The above quotation is from Betty Friedan’s The Feminist Mystique, and in many ways it expresses the core issue that Levy discusses in her book. This is the idea that many women who are categorized as homemakers simply don’t feel alive. And it is the fear of this feeling that leads women into participating in the raunch culture that Levy talks about. Though Friedan and Levy wrote their respective books almost a half-century apart form one another, the idea that women are forced to stay in the home and are virtually dying from the boring of such an occupation still resonates strongly with today’s feminist movement. Women resort to extreme portrayals of their sexual liberation because they are scared that they will either end up like the woman quoted above or will be perceived to be that woman in a stereotypical sense. The women’s movement has developed so many factions that are in contention with each other because none can find the ideal balance (assuming such a balance exists) between arguing in favor of equality and trying to prove that they are just as liberated as men.

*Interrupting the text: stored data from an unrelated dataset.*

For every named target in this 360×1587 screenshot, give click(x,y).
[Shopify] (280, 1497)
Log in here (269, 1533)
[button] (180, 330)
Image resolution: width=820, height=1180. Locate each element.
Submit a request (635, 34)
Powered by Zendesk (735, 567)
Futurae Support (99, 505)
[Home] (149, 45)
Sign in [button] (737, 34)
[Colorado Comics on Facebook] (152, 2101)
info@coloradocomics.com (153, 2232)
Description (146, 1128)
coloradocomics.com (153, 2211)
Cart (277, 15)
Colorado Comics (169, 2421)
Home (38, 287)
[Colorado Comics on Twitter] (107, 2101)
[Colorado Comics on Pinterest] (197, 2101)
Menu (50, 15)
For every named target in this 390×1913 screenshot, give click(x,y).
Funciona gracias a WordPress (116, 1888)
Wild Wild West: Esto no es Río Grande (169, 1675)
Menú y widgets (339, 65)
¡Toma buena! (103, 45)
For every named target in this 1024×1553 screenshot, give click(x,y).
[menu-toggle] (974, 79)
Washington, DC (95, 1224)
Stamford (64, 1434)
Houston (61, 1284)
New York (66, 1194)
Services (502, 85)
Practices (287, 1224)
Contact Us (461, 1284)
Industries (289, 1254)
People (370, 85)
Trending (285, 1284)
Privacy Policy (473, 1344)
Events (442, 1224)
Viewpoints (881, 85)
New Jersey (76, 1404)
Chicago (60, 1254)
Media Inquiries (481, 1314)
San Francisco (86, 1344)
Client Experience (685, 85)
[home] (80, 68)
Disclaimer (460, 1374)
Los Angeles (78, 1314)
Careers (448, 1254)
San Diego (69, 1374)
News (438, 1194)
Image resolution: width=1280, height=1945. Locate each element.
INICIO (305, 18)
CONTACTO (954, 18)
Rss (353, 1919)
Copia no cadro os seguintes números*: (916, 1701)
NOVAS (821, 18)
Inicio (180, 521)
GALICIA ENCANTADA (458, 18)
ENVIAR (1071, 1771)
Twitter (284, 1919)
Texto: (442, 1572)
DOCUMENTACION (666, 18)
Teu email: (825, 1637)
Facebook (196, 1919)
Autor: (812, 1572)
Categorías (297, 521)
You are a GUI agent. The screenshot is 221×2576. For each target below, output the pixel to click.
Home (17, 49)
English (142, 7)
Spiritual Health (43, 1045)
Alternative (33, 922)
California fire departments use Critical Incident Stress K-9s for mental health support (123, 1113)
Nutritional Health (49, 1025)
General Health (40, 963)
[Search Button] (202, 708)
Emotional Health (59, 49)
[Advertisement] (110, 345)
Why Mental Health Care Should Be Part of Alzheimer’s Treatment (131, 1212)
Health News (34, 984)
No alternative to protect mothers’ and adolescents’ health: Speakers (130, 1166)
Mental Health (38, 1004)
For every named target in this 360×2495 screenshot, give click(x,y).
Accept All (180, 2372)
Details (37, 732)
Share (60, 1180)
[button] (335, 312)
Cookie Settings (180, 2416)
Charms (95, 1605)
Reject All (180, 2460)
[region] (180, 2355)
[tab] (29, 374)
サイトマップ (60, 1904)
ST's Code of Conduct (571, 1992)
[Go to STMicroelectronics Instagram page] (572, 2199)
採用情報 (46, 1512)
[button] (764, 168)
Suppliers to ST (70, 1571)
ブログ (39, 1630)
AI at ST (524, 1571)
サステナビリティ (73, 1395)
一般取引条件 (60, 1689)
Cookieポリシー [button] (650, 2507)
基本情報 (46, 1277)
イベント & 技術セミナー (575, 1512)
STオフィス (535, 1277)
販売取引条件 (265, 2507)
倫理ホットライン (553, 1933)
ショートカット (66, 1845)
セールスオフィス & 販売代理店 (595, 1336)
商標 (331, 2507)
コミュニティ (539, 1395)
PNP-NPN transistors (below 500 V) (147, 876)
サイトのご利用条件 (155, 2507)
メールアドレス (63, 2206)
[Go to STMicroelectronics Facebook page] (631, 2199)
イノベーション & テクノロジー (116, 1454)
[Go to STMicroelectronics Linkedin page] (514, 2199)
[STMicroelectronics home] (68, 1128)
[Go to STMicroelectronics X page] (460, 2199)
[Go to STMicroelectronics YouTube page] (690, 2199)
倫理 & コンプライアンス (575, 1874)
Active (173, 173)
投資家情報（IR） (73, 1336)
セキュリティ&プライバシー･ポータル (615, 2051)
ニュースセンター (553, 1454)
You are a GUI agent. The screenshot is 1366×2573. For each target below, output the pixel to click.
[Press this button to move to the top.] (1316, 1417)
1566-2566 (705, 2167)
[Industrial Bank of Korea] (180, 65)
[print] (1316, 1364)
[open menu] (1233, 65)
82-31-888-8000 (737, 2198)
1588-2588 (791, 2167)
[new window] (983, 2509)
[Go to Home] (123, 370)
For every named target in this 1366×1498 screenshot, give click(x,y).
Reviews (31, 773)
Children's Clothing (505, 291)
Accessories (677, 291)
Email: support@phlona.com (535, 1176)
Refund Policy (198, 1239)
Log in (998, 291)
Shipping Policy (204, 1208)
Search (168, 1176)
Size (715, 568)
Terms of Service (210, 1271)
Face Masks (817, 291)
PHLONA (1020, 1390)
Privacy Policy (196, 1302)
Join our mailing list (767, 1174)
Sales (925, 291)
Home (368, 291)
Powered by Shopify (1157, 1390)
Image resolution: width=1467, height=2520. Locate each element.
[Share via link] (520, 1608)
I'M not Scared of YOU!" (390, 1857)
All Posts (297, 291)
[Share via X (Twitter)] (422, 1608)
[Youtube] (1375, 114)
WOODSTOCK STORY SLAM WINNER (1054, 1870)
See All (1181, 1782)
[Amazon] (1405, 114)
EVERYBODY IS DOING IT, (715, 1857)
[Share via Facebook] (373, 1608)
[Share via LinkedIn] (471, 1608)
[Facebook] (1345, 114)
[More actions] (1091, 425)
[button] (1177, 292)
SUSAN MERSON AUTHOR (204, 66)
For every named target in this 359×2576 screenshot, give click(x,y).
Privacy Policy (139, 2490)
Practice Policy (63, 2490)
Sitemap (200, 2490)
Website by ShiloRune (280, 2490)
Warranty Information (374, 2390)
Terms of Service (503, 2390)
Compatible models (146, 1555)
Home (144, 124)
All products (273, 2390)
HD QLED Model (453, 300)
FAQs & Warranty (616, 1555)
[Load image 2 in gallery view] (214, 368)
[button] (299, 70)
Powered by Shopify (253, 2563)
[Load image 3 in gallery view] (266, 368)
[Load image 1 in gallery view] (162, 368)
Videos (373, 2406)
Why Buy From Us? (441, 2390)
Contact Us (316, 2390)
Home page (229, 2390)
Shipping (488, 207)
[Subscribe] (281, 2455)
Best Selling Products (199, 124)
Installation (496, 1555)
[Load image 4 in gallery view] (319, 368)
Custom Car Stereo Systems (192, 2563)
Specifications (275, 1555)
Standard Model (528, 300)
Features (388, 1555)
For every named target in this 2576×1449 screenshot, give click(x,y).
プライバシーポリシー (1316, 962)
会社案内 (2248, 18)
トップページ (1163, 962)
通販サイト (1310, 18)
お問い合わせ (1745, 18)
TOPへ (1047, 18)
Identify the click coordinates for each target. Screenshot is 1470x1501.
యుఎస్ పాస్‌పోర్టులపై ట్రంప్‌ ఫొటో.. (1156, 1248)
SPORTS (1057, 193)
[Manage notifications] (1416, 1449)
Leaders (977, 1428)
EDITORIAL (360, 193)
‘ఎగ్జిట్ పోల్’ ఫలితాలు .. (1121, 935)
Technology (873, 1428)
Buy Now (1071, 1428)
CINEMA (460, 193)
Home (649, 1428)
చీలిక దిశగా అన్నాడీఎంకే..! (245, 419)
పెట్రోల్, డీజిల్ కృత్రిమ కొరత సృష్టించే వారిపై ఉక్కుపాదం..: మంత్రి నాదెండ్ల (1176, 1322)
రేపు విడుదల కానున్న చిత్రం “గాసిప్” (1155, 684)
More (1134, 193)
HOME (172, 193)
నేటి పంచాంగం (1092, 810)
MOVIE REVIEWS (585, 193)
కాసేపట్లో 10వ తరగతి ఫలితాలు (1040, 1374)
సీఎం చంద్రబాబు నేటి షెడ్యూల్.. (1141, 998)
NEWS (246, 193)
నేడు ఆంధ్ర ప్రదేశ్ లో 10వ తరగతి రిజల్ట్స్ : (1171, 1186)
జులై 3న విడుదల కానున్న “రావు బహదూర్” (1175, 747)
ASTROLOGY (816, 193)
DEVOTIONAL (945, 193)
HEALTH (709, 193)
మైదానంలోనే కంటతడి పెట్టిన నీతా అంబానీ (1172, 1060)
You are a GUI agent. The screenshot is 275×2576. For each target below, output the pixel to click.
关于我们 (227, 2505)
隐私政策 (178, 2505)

Levy spends a good chunk of her chapter “The Future that Never Happened” on the organization CAKE. While Friedan obviously could not have possibly imagined such an outwardly sexual organization to be in favor of women’s rights, she would argue that while CAKE’s intentions are benevolent, their methods are too extreme. In my opinion, the events that Cake sponsors are too intimidating to the average feminist for her to feel comfortable participating, regardless of her politics. Also, it is very reasonable that say that many women would say that CAKE is on the verge of, if not already blatantly mocking the work of women’s liberation leaders such as Friedan and Brownmiller. The very reality that men are basically breaking down the door to attend CAKE events shows that there are aspects of the events that inherently undermine the women’s movement as a whole. Even though CAKE garners a great deal of attention and helps put the women’s movement in the spotlight (in theory), it still, in my opinion, does more harm than good.